Selected text →
:::

Open source

Hobbyist 3D prints open source CNC machine for under $200

Hobbyist and Reddit 3D printing community contributor Marioarm has built an “almost fully” 3D printed CNC machine for milling electronic chipboards.

Marioarm built the Cyclone PCB CNC machine with 3D printed parts downloaded from file sharing sites such as Thingiverse and the GitHub repository Cyclone PCB Factory. With minimal, prefabricated parts, the project in total cost Marioarm under $200 to build.

Marioarm's 3D printed CNC machine. Photo via Imgur
Marioarm’s 3D printed CNC machine. Photo via Imgur

The Cyclone CNC machine

Marioarm’s machine is a combination of 3D printed and non-3D printed parts. Non-3D printed parts include precision sliders for controlling the drill, a solid wood base, three stepper motors, cables, power supply, drill bits, screws, a CNC controller, and a rotary tool.

The rest of the parts including, holders, frame, gears for axis etc., were 3D printed.

:::

Data extracts →
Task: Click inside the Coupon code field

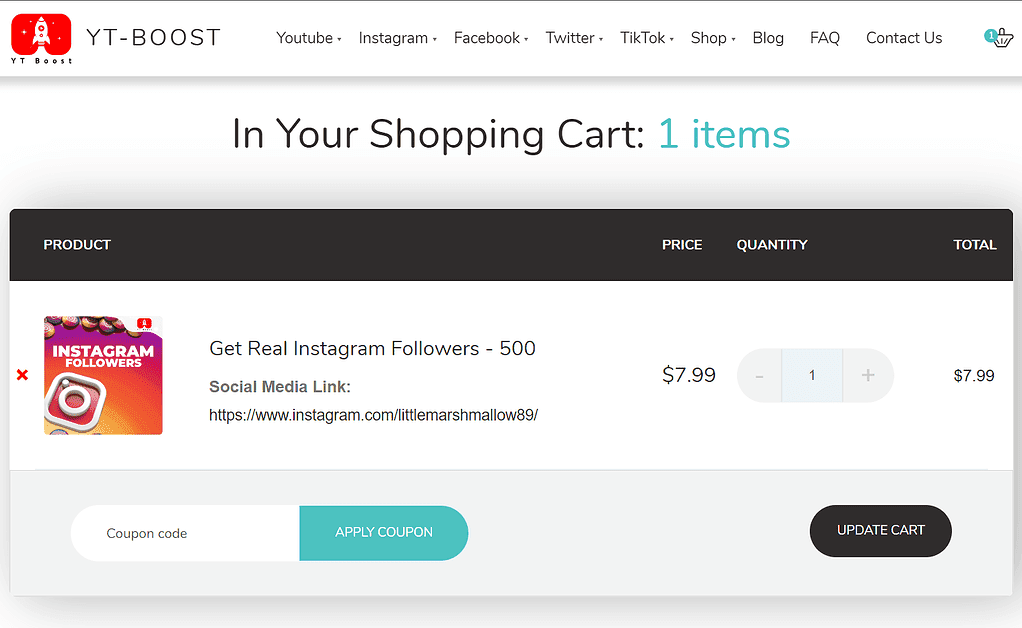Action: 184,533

:::

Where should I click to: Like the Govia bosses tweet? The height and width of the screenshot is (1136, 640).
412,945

:::

Required tasks →
1 - Which parts of Marioarm's machine does the CNC machine article name as 3D printed?
2 - Quote the stretch of the CNC machine article from "Marioarm built the" through "under $200 to build.".

Answers for the exercise →
1 - Holders, frame, gears for axis

2 -
Marioarm built the Cyclone PCB CNC machine with 3D printed parts downloaded from file sharing sites such as Thingiverse and the GitHub repository Cyclone PCB Factory. With minimal, prefabricated parts, the project in total cost Marioarm under $200 to build.